I suppose I’m thinking more generally since I’m in an adjacent industry that sees a lot of this kind of activity: the smash and grab affects more than just a window, the claim is not that difficult to submit, the insurance rates do not rise as a consequence, and another vehicle is either available or the damaged one is drivable.

Pete

Some of the videos I’ve seen are incredible. The thieves are even considerate in many cases and they break the small triangular window near the C-pillar rather than breaking the more complex door window (that slides down). The incredible part is how quickly they can do it, they drive near a target vehicle, glance through the windows to see if anything of value is in sight, exit car, break window, open door or reach inside with hand, grab whatever is there, enter their car, and drive off … all in less than 60 seconds. I even saw a video where they were able to get the trunk open somehow to see if there was anything of value in it!

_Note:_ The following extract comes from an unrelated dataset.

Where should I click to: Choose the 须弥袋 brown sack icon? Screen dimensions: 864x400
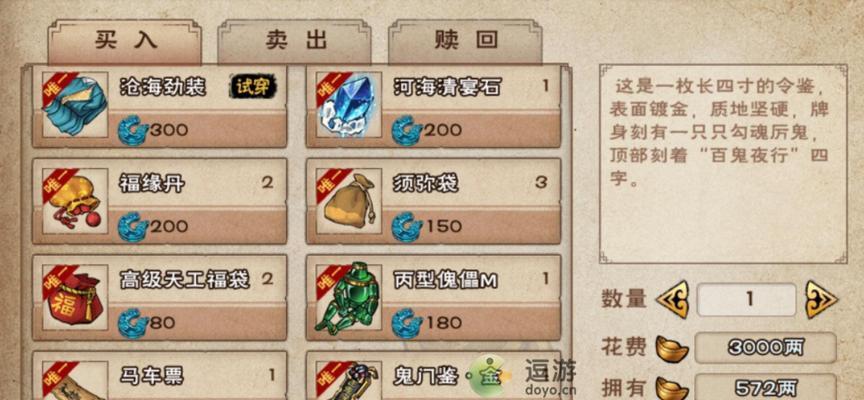[x=348, y=201]
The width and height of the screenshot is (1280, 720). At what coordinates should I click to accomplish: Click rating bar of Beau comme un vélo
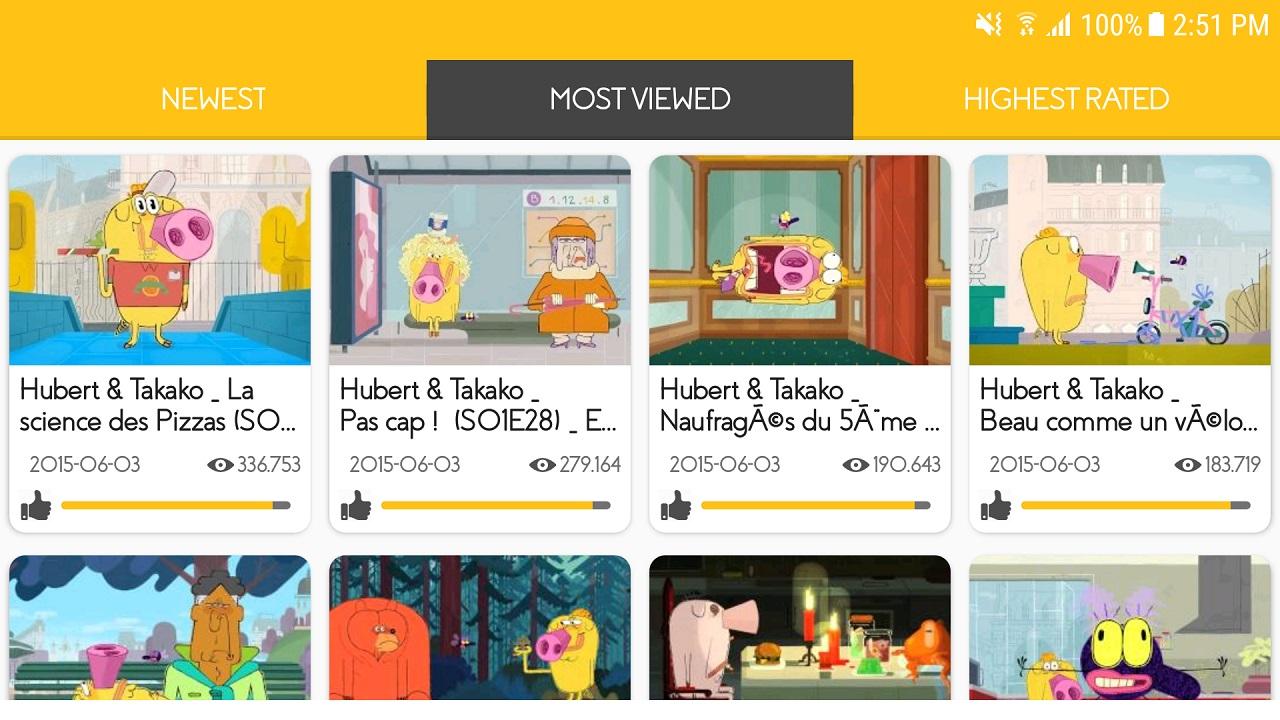1136,506
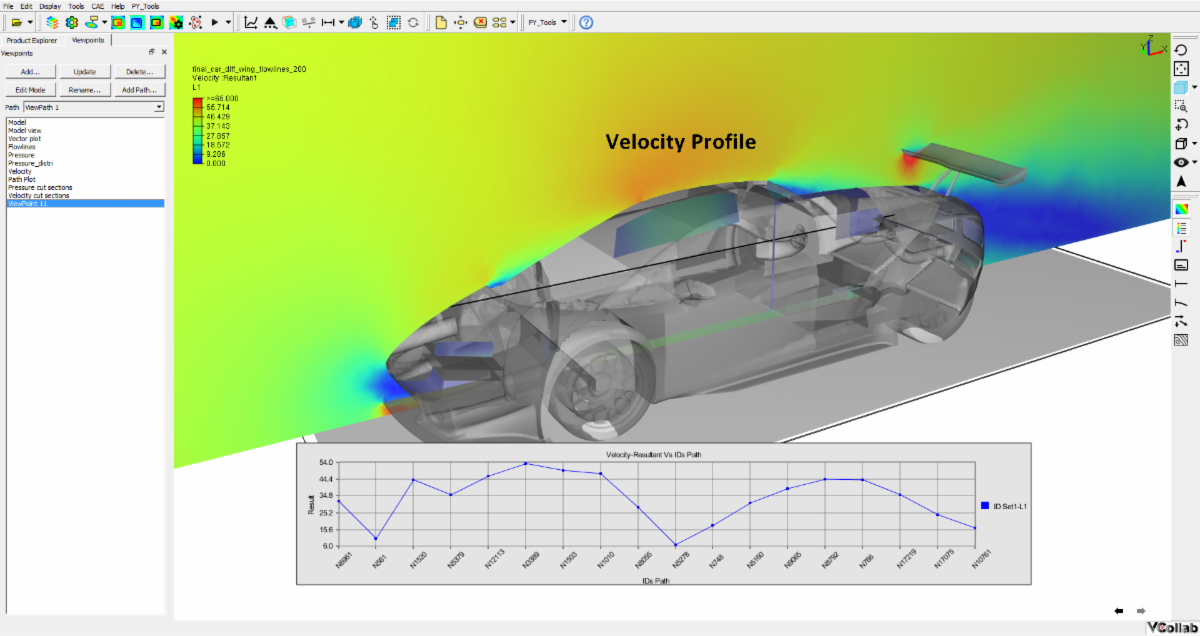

Oh, I agree that if there is more damage than, say, a simple $500 window repair at In&Out Auto Glass, that there will be a claim made. I know that nowadays claims are really easy to do, some insurance companies even allow you do it online right from their app on your phone. But , I am talking more about perception rather than reality, the perception is that making a claim is a hassle, the perception is that making claims will raise your insurance rates, etc.

I hate all dealing with vile thievery, and have always avoided being a victim by

Only having had one new car in my life, and that one I left ostentatiously unlocked with nothing in it.
Not washing my car more than necessary for vision safety and preventing paint decay
Keeping my home welcoming and pretty in the front yard but fortress forbidding in most other aspects.

My habits have served me well. I have never had a problem in far more crime ridden Mexico, neither with my home nor on notorious highways.

Why why why do gringos walk around in Mexican resorts with Rolexes on their wrists and diamonds on their fingers?